In my stint as Deputy Commissioner, Panchkula and earlier as Sub Divisional Magistrate in various places, I found numerous cases of families disintegrating due to this unseemly desire for landed property. Perfectly humane people tend to become leeches of sorts when there’s a chance of grabbing hold of a family home or some such premises. In several cases, parents of well to do, highly educated, well respected and successful sons and daughters have been treated shamefully by them, across our land in recent decades. And painfully, the trend has grown instead of abating with time.
It is an unfortunate truth that although this crazed obsession for property is prevalent throughout the world, it is nowhere more apparent than in North India. We have somehow lost it when it comes to treating the elderly with the respect that they deserve. And in a majority of such instances, it is family property which is the cause of the conflict.
In my own circle I have seen close friends go through anxiety and even trauma at the behavior of siblings who have shed their familial affections in their lust for money and possessions. The old TV advertisement wherein a dying father is made to add an extra zero to the sum of money he plans to bequeath to his son, was a stark reminder that all is not well with us. It is another matter that a drop of rain fell on the lone digit ‘1’ which was inscribed on a sheet of paper by the departing soul, thereby annihilating it, thus leaving the row of zeros staring at his weeping and greedy son.
Perhaps much more than is being done, needs to be done, to create awareness in society about this terrible behavior of people who should know better. Where are our human values and what happened to all the years of love and toil that our parents gave us while we were growing up? The anguish that the elderly feel when the apples of their eyes turn sour is excruciating and totally avoidable. Cathryn Louis said, ‘Greed, in the end, fails even the greedy!’ Where is all this property going with us, anyway? The old fable about ‘How much land does a man need?’ is still fresh in mind. It is ultimately that little bit of soil which we all need at the end of life.
Another aspect of this phenomenon is the longevity of the human race.

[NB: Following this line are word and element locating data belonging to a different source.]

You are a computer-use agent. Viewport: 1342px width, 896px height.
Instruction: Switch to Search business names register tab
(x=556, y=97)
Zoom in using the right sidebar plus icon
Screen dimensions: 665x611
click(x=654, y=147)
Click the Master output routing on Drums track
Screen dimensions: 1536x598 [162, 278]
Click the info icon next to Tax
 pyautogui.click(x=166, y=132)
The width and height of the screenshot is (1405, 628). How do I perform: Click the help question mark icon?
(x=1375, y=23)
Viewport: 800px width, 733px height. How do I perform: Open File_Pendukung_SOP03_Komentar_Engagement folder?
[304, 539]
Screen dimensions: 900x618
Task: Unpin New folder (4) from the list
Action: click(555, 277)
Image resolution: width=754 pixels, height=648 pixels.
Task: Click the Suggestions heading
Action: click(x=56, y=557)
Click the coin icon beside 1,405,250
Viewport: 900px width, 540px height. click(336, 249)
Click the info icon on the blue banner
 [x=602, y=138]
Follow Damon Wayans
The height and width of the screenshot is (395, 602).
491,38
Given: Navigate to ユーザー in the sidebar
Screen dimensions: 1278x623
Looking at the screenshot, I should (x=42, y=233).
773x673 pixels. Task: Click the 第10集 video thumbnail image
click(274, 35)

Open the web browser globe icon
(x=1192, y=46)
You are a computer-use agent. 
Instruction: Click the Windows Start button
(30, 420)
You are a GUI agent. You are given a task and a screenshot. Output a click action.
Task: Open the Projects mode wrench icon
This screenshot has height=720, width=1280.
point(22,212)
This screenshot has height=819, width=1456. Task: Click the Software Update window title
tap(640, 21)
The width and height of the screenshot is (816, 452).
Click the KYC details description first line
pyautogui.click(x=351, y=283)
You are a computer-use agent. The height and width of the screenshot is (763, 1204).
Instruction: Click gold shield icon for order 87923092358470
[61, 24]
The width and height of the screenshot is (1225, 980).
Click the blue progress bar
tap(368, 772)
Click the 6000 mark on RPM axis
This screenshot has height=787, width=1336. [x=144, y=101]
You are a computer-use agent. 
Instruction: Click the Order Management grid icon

The character played by Rishi Kapoor in ‘102 Not Out’ actually taunts his dad, the towering but stooping figure played by Mr Bachchan, for not ‘dying on time!’
While the film is sensitive and yet humorous in its approach to the subject of the sunset years, it is a fact that longevity has necessitated longer term relationships with the oldest generation than was possible earlier. Those who understand and appreciate the love and blessings which flow from their parents, grandparents
and even great-grandparents, find life to be sheltered and fulfilling. But those who are impatient or even callous towards their elderly relatives will find no peace of mind at all. The falling out of mature siblings often occurs due to
their reluctance in looking after the grandpas and grandmas of the family.
Having said all that, and having expressed the need for greater awareness and sensitivity towards the elderly, let me also add that there are many examples of nonagenarians and octogenarians who are in fine fettle, in the pink of health, and are obviously loved and cared for to the hilt. More power to those who care for the real ‘property’ that they possess- the old and aged members of their families.